They came and took his body and laid it in a tomb. 

Familiar isn’t it?

We have heard that story before. We heard it just in April… Jesus died on the cross, and one of his disciples Joseph of Aramathea came and took his body and laid it in a tomb.

Except today, it is not Jesus but John the Baptizer. It is not crucifixion but beheading. It is not Pilate but Herod. And John will be not raised from the dead in three days. 

This story comes in the middle of Mark’s gospel. A brief departure from the things we have been hearing about, from the parables, healings, exorcisms and miracles. We stop for a moment to hear a dark and disturbing, story. Political intrigue – a King who lives lavishly, takes what he wants, and yet is perplexed by the preaching of a wilderness prophet and hermit. Pride and incest – A queen who will not stand to be shamed for leaving her husband for his brother, the King, and especially not by this lowly Hebrew religious hermit and religious nut. Murder — A young girl who is used by her parents as a pawn in a political game. A prophet is murdered so that a drunken tyrant can save face. 

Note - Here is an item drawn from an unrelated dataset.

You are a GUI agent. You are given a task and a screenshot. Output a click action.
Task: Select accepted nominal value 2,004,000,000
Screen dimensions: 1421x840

No happy ending. No drama to come. Simply power, greed, lust, and pride getting what they all want. Mark doesn’t leave out any of the dirty details. This is not a feel good story. This is too much like real life, too much like the world around us. This is not enough like a Hollywood feel good ending and too much like a bad night for news.

John the Baptist, the wild Advent preacher of the Messiah’s coming to make paths straight has an ignominious end of to life… a public execution simply to satisfy the political and prideful wrangling of the ruling elite. And then his disciples come and take away his body… and thats it. 

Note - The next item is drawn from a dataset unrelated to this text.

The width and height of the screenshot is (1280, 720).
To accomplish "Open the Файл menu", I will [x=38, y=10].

Sometimes the story just doesn’t end well. Sometimes life doesn’t figure itself out. Sometimes there is no happy Hollywood ending. 

This strange story, today, sets itself apart from the rest of the Mark’s gospel. It feels like it doesn’t’ fit. It is selfish motivations and actions, pure and simple. And yet, it can feel so familiar. It is the story of the world at its’ worst. It is our story at our worst. We don’t need to have the drunken parties, the incestuous relationships, the desire to show power and control, or pointless death to know what it feels like. This story of Herod, Herodias, Salome and John is just as much about us. It is the story of the dirty details of life. The story of broken families and marriages, the story of job loss and bankruptcy, the story of political games and corruption, the story of money and greed, the story of poverty and powerlessness, the story of disease and illness, the story of grief and death.  

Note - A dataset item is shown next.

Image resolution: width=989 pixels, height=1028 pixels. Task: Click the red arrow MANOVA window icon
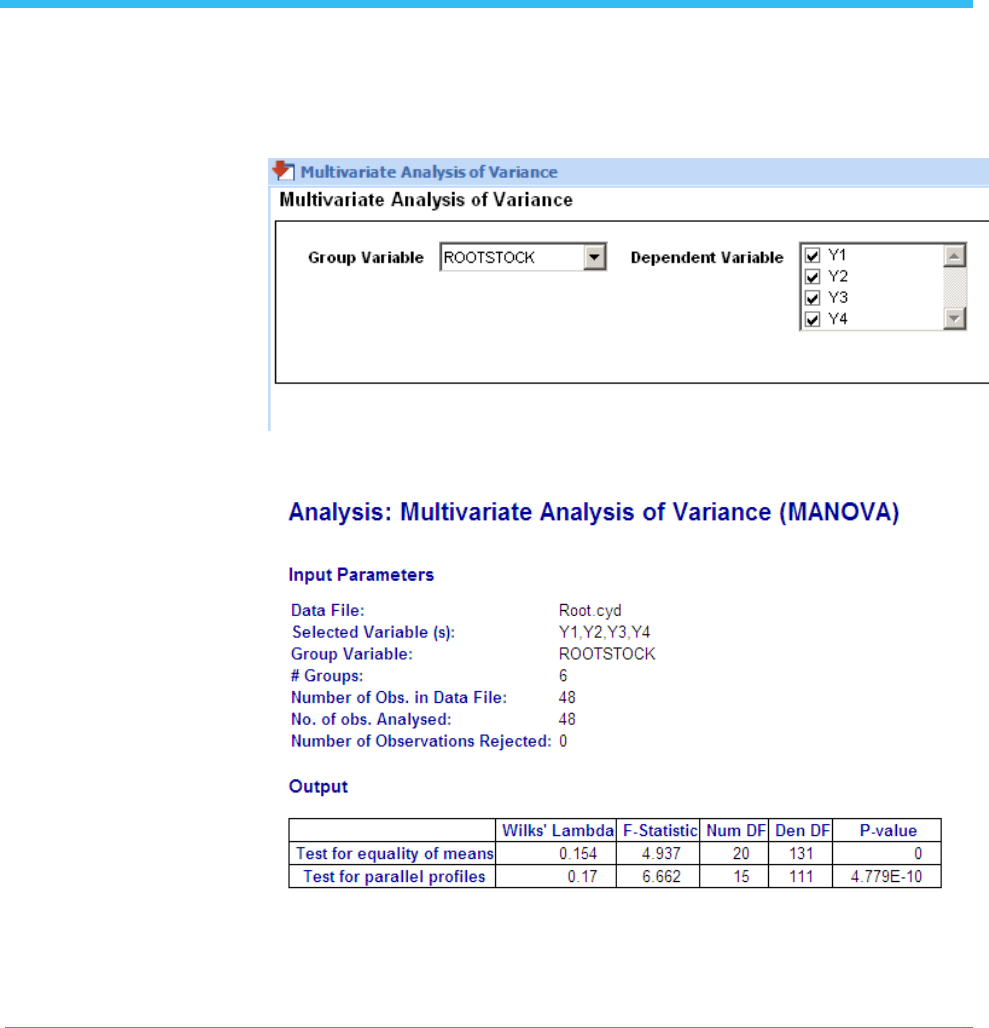tap(283, 170)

And it is missing something… or rather it is missing someone. Someone who is hinted at at best and completely absent at worst. 

This is the only part of the Gospel of Mark where Jesus isn’t front and centre… in fact, Jesus isn’t in the story at all. It makes us wonder why Mark would include this terrible event, why tell us the details? Why lay out the whole thing for us?

This story is there because it is not the end. 

Not the end of Jesus’ story. 

Not the end of our story.  

If these dirty details was all there was to story, we wouldn’t need to hear about victory of evil and sin because we live it all too often. We hear about it on the news too much. We know that this happens in the world. 

But Mark has chosen to tell us this story. To boldly include all the dirty details of power, control, pride, lust, greed and evil. Mark has chosen to include this in the story of Jesus. To include the dirty details in the Good News of Jesus Christ. 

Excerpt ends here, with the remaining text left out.